Her daughter, Renate Betts, is executive director of the Westhaven Elmhurst Community Recreation Association in the Montreal’s Notre-Dame-de-Grâce neighbourhood. The organization provides community services such as after-school programs and a teen drop-in centre.

Betts and Lashley will be joined by licensed psychotherapist and art therapist Shyam Pillai and CBC Daybreak’s Sean Henry, who will serve as host.

Offering unique perspectives

Betts will discuss her experiences with racism in the community sector.

“What I see in terms of younger kids, who are either first- or second-generation Canadian, is how they have to be cultural interpreters for their parents,” she says. “And I see what that stress means for them in terms of play, learning and their own happiness.”

Betts will also talk about her own experiences with racism as a biracial second-generation Canadian.

Lashley will discuss intergenerational trauma and its effects on mental health, as well as stigma about the issue that exists within the Black community.

“You’re trying to find people to help you, but there’s not a lot of us.”

Facing public pressure

As a Black psychologist, Lashley eventually had to limit her commitments or risk burnout.

“I was in court, I was teaching, I was taking private clients, sitting on this government committee, that government committee, and also being always the first — or the only — Black person in the room.”

Both spoke about the pressure of being asked to speak publicly about Black issues.

“You feel you represent everybody of your colour,” Betts explains. “So, lord help me if I put one word out of sequence in a sentence, it’s like the world comes crashing down on you.

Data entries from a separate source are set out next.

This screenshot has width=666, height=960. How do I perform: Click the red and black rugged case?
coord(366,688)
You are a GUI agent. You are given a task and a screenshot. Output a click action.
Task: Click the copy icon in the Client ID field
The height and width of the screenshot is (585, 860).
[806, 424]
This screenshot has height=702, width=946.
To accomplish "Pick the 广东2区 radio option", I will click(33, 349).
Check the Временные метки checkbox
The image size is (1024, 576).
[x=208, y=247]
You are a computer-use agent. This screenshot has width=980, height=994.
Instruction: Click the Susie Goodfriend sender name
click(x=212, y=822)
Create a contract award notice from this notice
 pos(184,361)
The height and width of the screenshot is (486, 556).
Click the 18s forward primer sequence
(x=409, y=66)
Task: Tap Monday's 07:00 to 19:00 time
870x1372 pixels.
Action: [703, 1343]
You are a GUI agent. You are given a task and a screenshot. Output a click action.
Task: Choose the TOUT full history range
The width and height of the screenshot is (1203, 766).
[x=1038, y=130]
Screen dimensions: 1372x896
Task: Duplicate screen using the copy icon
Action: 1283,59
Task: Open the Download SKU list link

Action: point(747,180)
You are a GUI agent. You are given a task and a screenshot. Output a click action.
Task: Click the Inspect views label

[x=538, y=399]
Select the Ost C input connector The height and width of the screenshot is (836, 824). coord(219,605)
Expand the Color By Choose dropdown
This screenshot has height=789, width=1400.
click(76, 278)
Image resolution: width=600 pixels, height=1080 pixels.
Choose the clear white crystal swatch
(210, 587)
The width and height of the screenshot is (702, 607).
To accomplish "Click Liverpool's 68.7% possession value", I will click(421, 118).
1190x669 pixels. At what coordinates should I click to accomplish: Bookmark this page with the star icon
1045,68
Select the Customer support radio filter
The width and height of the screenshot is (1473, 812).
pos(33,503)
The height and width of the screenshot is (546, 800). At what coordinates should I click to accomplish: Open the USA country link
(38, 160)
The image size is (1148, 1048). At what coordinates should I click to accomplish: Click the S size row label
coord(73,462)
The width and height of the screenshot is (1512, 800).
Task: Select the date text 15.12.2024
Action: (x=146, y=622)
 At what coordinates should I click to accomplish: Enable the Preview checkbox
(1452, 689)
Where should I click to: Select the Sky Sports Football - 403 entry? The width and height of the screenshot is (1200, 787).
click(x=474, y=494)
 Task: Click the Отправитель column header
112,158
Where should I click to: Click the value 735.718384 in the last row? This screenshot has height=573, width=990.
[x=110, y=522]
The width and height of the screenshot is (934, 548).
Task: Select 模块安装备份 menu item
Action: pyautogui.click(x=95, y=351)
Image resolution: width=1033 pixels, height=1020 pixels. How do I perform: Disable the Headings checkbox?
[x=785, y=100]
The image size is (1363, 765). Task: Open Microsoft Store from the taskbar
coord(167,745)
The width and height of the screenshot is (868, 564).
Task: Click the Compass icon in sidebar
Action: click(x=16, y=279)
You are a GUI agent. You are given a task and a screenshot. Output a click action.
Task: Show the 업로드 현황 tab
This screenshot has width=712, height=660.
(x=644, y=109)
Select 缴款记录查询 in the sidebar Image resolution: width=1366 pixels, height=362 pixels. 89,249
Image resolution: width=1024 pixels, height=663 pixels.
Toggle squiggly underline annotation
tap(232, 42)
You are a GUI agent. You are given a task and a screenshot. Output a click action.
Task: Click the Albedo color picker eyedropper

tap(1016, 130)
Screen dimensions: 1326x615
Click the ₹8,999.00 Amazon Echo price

And that again affects your mental health.”

Lashley concurs. “You don’t dare make a misstep,” she adds. “It’s a lot.”

‘A man had to die’

The two speakers agree there’s been a shift in cultural conversations since the murder of George Floyd by Minneapolis police officer Derek Chauvin, an incredibly traumatic event for the Black community.

“A man had to die, and we had to see him die on television for some people to take this seriously, and that is quite sad,” Lashley says.

Nevertheless, both hope this tragedy and a renewed focus on the Black Lives Matter movement will push conversations to continue.

For Betts, decolonizing your thinking is key, but it’s no easy task.

“I’ve got to figure out my own behaviour, then stop it, then figure out a new behaviour, then implement it in my daily life,” she says.

Lashley adds, “Hopefully some people will employ introspection, and some changes will actually come about.”


The 2021 Edith and John Hans Low-Beer Memorial Lecture,
Racism, Diversity and Mental Health, takes place online October 14 at 7 p.m. The event is free of charge and registration is not required.